That may be the strangest article title that has ever been written for a hunting and fishing site. In essence, the tender-hearted of Ashland, Oregon, have spent years pampering and petting the local deer herd. Now that they no longer fear humans and have no reason to leave the area, residents are upset and even scared by the animals. Unable to make the deer move back to the woods, the people are calling on city officials to save them from being “terrorized” by their “peaceful neighbors.”
As the Fox News video above explains, Ashland is swarming with white-tailed deer. The deer don’t move into the city to feed in the darkness; they are full-time inhabitants, day and night. They chase humans, attack dogs, and generally run amok. They do still have a healthy respect for cars, though; the deer reportedly use the sidewalks and crosswalks to avoid being hit as they make trips around town.
Ashland is known for the annual Oregon Shakespeare Festival, held there each year since the 1930s, but with so many deer running around the city may have an increase in traffic incidents as visitors show up. Deer-vehicle collisions already occur an average of 55 times each year among the 21,000 residents.

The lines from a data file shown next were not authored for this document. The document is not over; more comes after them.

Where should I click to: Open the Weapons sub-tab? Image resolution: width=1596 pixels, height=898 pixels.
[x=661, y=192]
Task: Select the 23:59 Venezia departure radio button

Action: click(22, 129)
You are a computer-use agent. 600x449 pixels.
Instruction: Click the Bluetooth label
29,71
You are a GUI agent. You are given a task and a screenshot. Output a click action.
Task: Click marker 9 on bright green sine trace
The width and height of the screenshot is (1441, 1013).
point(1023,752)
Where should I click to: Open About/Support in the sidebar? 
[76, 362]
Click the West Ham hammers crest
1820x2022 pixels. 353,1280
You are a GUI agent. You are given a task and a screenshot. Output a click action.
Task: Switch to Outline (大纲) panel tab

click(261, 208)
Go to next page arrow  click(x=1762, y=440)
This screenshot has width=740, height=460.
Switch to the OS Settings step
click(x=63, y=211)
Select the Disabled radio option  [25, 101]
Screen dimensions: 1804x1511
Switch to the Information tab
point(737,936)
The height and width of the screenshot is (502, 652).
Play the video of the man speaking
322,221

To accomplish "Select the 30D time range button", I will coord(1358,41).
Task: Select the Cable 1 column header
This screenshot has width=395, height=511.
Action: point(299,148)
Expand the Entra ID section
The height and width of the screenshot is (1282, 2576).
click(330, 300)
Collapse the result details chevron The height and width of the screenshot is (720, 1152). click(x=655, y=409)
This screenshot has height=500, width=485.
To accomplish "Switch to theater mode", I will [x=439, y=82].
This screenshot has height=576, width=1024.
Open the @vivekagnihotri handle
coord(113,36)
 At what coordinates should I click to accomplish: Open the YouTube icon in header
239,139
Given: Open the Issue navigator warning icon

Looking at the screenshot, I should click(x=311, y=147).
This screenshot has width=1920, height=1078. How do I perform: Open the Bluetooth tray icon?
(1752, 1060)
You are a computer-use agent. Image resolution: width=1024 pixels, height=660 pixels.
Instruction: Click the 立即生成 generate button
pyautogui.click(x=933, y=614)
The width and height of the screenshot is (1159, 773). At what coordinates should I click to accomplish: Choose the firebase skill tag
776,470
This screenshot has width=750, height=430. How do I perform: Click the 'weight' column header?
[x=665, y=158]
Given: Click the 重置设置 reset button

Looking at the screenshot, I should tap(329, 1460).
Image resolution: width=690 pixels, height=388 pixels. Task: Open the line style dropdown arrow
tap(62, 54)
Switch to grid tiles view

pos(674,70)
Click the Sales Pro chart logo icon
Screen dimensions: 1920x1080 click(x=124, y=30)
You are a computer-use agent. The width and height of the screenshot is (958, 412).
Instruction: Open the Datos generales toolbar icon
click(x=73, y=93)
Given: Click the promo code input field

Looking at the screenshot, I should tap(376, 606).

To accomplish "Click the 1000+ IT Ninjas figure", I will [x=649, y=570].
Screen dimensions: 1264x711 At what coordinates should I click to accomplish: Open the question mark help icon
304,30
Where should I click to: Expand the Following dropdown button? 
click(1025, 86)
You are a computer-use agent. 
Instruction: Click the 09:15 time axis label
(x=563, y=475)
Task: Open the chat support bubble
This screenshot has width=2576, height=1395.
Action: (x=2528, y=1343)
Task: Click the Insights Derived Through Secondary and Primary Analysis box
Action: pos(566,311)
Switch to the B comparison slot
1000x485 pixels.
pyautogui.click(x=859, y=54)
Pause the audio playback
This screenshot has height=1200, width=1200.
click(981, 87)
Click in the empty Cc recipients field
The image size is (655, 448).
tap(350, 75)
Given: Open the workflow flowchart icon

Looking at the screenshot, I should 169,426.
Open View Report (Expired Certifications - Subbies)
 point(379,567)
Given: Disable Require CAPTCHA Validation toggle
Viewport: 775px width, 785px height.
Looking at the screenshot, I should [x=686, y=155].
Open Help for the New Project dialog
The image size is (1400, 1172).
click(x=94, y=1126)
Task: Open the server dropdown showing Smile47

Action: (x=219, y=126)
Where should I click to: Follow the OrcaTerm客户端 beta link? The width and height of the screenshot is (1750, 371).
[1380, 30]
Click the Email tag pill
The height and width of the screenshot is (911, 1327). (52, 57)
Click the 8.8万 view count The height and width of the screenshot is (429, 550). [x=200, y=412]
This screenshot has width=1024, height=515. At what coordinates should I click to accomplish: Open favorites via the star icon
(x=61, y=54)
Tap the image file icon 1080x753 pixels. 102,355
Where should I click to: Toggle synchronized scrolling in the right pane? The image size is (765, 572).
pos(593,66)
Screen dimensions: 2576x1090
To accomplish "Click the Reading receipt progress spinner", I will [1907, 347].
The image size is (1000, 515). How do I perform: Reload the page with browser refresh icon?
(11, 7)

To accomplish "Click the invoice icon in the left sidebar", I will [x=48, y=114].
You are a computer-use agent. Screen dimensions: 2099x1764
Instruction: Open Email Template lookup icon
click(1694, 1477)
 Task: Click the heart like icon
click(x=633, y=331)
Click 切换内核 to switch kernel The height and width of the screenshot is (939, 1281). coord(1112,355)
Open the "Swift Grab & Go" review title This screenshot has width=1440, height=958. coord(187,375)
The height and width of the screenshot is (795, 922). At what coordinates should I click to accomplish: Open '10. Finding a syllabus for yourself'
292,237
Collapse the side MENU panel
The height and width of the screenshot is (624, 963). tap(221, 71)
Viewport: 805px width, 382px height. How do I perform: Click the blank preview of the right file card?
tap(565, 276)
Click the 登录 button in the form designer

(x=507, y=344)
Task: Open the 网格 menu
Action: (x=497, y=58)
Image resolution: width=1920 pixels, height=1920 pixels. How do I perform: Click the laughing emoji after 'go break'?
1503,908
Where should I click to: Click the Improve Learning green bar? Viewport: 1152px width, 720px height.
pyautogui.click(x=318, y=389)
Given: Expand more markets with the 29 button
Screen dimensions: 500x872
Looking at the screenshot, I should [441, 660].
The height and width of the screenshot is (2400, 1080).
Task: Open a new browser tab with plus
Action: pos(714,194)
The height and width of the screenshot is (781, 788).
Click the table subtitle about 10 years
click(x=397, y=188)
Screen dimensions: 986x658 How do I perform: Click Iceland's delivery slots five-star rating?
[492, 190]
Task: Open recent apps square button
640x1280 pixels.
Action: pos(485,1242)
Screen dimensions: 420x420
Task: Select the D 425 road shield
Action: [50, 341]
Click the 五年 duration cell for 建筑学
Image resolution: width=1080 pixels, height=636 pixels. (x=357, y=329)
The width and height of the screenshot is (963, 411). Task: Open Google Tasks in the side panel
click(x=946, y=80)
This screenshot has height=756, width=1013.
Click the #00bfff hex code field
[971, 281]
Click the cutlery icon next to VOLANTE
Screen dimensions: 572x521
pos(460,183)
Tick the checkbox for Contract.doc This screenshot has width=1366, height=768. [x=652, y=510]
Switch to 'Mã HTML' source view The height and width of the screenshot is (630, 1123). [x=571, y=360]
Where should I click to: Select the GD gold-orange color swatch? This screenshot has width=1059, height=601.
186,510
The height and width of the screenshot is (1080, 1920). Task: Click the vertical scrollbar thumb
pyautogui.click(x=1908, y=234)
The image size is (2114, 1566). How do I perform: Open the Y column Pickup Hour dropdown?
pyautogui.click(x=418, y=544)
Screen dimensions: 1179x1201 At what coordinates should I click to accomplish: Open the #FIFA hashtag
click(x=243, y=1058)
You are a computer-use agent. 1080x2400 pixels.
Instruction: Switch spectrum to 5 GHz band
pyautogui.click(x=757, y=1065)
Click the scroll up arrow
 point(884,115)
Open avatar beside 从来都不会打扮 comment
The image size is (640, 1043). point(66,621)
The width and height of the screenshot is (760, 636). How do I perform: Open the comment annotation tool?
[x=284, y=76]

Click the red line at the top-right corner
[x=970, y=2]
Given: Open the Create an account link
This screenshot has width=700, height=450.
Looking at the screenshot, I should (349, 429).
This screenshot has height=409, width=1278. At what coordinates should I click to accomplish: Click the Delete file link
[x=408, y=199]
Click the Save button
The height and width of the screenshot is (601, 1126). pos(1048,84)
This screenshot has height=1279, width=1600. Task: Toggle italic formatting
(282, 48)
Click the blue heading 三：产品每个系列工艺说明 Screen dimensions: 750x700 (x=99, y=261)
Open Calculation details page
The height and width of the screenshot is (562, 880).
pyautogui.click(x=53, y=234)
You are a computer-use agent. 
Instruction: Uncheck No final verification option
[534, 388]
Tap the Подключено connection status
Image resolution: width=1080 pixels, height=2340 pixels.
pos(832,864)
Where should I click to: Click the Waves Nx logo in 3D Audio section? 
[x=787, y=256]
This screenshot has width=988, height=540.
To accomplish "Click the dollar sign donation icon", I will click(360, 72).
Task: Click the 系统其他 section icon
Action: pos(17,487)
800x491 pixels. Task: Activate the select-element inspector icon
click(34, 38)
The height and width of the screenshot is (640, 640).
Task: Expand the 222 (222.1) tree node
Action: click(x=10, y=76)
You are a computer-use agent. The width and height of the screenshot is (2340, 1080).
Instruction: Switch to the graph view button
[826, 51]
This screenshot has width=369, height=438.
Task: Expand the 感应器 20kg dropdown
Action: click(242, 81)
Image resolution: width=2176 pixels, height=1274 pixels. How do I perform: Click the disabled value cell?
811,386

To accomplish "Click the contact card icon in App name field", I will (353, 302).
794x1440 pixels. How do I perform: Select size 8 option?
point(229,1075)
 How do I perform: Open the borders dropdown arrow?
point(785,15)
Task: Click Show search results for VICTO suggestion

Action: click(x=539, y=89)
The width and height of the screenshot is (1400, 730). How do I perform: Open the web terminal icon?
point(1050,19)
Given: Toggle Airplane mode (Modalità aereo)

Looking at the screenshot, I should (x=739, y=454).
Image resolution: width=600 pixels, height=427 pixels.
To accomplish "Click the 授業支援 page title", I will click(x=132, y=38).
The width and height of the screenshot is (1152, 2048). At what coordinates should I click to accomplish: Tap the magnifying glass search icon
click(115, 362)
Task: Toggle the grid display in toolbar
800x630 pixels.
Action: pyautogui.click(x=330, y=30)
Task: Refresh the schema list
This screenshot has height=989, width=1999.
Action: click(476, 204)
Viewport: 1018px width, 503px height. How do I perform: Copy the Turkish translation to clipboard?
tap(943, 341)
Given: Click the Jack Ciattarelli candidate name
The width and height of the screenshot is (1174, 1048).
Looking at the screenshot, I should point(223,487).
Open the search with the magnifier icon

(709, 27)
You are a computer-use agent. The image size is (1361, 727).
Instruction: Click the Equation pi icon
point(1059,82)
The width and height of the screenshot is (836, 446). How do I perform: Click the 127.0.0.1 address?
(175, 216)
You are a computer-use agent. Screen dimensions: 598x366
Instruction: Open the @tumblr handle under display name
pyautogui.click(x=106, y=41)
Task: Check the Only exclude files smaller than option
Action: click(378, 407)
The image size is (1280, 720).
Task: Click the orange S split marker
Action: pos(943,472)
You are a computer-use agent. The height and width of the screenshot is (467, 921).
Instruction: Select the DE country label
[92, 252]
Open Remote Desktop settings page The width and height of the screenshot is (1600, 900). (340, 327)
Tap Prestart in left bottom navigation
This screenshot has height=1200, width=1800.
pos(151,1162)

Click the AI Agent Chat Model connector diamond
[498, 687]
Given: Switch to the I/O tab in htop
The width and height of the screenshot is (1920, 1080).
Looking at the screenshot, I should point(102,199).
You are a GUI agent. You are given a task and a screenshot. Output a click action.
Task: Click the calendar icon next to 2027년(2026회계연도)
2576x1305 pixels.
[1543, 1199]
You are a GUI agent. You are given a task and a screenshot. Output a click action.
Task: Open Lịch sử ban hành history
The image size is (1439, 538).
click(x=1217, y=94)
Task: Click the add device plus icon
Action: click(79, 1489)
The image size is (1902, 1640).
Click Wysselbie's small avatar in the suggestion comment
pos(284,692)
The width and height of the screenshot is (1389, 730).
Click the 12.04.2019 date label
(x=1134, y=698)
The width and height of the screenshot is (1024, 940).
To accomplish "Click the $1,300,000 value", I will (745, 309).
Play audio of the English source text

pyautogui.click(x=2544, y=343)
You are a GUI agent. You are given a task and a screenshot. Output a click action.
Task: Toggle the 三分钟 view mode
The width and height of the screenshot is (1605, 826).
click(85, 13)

In response to growing complaints, the city held a “deer summit” to let residents air their feelings about the matter. Fox reported that a dozen or so complained of being afraid of the deer. Wildlife officials told the city exactly what needed to be done: kill at least 50 deer each year to put the fear of man back into the once-wild animals. But that’s not an option for the Oregonians.
“Do you really want the blood of our gentle neighbors on your hands?” one woman asked at the meeting.
Fox’s reporter on the scene summed up the matter nicely: “Hippies will never allow a deer kill.”
However, they don’t mind the use of contraception or relocation for the deer. Because that always works.